The Do’s and Don’ts of the Wedding Toast

The Do’s and Don’ts of the Wedding Toast
Today, before the dance floor opens for everyone and the partying truly begins, it is traditional for the best man and maid of honor to propose a toast to the newlyweds. The Wedding Toast is a tradition that dates back to Ancient Greece, where warring neighbors would call a truce by marrying off their children. At the table, the bride’s father would be the first to take a sip of the wine being served, to show guests that it was not poisoned by any neighboring enemies. Overtime, the purpose of the toast tradition has changed, and today it is used to wish the newly married couple happiness and love for the rest of their lives together.

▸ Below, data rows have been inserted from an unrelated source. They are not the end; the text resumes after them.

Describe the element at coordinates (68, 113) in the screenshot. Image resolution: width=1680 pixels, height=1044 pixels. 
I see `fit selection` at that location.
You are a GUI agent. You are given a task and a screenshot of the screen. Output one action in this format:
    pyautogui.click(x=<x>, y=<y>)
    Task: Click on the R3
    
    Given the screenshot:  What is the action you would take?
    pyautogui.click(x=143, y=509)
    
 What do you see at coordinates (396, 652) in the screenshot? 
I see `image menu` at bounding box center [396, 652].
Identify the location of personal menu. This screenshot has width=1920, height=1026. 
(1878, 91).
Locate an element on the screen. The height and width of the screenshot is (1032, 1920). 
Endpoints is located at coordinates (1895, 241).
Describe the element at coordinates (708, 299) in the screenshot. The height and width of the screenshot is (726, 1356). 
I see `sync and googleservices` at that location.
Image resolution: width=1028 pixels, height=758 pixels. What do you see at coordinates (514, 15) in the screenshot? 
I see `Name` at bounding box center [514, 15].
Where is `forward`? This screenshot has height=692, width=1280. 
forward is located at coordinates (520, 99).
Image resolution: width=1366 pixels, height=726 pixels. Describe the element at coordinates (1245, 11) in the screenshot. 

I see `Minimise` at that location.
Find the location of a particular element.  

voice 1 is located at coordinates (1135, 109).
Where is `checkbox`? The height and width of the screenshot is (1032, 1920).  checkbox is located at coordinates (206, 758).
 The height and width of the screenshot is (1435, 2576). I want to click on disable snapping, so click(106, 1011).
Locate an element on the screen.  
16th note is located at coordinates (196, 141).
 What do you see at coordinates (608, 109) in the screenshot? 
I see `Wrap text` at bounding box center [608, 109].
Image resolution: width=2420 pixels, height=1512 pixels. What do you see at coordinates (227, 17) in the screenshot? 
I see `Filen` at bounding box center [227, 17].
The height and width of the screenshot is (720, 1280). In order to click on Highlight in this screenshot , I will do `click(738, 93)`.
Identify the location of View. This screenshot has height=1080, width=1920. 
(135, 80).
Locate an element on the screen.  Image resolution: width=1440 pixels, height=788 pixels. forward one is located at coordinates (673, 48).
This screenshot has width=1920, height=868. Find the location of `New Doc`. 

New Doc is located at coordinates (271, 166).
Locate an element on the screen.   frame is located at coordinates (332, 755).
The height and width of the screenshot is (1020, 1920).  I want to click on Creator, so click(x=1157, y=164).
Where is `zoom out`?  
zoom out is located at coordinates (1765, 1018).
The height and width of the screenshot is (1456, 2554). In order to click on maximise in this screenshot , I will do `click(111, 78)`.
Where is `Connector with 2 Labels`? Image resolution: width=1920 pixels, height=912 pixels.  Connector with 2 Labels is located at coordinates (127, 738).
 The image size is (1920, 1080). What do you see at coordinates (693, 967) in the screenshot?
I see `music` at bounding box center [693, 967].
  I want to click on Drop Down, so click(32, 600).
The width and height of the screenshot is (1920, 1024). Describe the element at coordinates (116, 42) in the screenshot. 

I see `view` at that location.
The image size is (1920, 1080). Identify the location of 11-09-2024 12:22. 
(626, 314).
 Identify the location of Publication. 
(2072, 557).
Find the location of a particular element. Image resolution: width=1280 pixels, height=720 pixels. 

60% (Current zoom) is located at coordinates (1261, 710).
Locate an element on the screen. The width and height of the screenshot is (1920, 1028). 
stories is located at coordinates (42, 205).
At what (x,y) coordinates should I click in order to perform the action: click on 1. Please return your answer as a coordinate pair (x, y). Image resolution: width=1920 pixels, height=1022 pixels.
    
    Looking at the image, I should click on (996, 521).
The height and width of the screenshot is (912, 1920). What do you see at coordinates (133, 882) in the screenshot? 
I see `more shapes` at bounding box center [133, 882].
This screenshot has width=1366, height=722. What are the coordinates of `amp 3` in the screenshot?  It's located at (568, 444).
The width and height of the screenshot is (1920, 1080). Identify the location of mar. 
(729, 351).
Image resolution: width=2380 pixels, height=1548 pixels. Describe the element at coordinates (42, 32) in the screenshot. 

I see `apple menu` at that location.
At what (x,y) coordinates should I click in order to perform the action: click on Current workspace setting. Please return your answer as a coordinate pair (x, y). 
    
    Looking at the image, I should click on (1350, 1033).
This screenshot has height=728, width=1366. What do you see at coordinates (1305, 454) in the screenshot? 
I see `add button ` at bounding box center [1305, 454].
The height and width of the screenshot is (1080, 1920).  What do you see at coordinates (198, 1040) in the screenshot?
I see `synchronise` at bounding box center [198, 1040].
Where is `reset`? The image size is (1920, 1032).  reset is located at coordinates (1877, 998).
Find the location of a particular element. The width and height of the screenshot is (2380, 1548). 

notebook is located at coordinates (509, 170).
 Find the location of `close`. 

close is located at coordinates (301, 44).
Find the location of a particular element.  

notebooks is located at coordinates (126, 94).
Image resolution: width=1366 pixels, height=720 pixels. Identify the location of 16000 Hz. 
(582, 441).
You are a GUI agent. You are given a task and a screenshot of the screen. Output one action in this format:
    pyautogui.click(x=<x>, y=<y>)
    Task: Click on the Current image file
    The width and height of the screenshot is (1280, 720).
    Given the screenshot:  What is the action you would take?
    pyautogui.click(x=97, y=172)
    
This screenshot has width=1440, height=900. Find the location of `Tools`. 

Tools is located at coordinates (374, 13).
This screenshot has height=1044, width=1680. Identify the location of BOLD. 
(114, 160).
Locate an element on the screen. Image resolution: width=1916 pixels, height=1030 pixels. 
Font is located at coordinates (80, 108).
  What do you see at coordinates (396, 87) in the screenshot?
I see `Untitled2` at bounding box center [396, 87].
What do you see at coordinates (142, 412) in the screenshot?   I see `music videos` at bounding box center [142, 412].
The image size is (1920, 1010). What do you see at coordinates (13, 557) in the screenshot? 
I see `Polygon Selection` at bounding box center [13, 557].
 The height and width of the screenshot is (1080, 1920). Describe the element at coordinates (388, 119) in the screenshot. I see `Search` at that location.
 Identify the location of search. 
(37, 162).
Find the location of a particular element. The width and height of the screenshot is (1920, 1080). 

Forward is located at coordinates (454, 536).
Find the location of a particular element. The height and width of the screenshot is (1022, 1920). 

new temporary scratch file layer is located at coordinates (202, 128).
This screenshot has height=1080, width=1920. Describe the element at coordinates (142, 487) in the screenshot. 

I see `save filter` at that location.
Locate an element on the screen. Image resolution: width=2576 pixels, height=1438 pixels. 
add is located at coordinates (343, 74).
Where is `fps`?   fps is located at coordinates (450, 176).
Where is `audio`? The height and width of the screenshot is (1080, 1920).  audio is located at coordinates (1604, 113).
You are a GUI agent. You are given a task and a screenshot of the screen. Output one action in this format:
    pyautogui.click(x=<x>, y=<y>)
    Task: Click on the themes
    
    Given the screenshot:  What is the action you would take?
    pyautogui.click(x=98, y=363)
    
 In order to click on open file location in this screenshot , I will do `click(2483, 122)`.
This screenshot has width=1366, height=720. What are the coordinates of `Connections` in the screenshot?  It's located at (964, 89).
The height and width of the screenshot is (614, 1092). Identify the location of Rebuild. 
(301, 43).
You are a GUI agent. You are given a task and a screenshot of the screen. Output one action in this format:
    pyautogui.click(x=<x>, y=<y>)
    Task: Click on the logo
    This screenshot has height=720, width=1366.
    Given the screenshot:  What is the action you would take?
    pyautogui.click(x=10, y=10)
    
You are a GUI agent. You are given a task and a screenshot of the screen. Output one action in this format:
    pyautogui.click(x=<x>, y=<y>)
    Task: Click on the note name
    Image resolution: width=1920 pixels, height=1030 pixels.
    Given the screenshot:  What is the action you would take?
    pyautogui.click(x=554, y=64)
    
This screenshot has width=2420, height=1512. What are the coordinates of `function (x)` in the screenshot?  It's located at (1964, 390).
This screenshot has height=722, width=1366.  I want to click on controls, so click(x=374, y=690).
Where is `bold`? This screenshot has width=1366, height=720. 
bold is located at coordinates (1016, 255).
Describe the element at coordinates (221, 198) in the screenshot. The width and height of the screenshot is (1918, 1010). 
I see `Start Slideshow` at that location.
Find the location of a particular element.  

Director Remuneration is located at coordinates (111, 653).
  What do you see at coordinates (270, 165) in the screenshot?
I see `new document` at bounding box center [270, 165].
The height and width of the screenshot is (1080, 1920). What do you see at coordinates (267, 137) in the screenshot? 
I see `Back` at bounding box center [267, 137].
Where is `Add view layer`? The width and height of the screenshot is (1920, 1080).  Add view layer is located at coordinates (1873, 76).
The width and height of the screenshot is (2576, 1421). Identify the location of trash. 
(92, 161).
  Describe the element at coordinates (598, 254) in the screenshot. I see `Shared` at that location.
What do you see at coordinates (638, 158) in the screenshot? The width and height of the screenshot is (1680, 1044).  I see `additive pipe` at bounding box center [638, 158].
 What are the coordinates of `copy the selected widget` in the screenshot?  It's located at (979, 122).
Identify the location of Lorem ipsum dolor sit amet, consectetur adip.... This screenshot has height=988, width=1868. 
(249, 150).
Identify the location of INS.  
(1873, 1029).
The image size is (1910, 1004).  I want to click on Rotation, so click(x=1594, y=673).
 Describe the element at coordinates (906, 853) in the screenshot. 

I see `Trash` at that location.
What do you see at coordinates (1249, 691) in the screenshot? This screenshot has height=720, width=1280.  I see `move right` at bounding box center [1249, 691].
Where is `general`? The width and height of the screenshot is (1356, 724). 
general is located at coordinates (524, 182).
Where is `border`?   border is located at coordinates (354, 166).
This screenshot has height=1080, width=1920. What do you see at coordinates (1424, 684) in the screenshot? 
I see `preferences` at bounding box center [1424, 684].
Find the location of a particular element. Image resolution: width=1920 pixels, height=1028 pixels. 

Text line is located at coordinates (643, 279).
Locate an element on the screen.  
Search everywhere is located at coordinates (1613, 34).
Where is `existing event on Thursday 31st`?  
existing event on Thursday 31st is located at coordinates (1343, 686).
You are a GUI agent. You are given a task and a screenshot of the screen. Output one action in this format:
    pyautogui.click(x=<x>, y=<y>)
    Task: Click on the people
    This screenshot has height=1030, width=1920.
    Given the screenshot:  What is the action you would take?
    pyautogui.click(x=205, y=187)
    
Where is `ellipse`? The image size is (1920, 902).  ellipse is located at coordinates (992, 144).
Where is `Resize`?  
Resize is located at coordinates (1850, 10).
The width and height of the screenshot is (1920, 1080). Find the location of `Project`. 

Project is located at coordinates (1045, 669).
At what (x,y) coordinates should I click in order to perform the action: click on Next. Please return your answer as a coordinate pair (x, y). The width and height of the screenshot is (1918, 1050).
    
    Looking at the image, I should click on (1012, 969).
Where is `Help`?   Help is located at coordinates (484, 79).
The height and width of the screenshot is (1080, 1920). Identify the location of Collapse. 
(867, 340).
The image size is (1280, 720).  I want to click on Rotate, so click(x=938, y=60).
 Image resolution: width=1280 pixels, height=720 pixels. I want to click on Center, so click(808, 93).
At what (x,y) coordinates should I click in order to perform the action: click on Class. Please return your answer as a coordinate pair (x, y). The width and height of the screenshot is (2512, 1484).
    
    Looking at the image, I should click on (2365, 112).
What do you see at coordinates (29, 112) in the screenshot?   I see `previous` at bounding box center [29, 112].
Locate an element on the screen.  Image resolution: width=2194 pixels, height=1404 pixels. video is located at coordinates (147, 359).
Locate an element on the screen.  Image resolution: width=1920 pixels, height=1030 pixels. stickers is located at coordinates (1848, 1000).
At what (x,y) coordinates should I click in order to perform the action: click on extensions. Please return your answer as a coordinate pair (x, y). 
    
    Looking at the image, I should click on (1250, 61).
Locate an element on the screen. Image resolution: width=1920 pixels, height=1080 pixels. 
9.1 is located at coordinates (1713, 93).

When you give your toast to the bride and groom, there are a few rules of thumb to follow so that no one gets uncomfortable or confused. For instance, while it is okay to make funny jokes about the bride and groom and relate the funny story of how they met, you may want to reconsider mentioning the time that they overindulged over Spring Break in college.

Keep in mind that parents and grandparents will be there, and the last thing they want to hear is how the one of the newlyweds passed out in Mexico City and woke up in some location. Next, make sure that you don’t get overly sentimental. While it is important that the toast is not only laughs, you don’t want to give a speech that consists mostly of tears. You need a mix of laughter and sentimental thoughts, with the former being the majority.

You and the couple are probably very close friends or relatives, which is why they chose you to be the maid of honor or best man. So, you don’t need to tell all the guests how close you are. Instead of starting a toast with, “the bride is one of my closest friends,” instead tell the story of how the two of you met. It’ll be much more interesting to everyone in the room. Also, make sure that every story you tell leads to the main point of your toast: to wish the newlyweds a lifetime of happiness. While it is nice to include funny moments or heartwarming stories, try to avoid inside jokes that no one else will understand and make sure that the stories are not all about you. After all, it’s the bride and groom’s wedding, not your wedding.

Before the big day, make sure to check that your speech is no longer than three minutes long. It is better to have the audience begging for more than begging for it to end, especially where there are multiple toasts.

Finally, don’t be nervous! You’ve got this! If you follow these simple guidelines, you’re sure to have a speech that wows everyone and you’ll be getting compliments for years to come. Plus, the bride and groom will feel extra special for having such close friends who wish them a lifetime of happiness.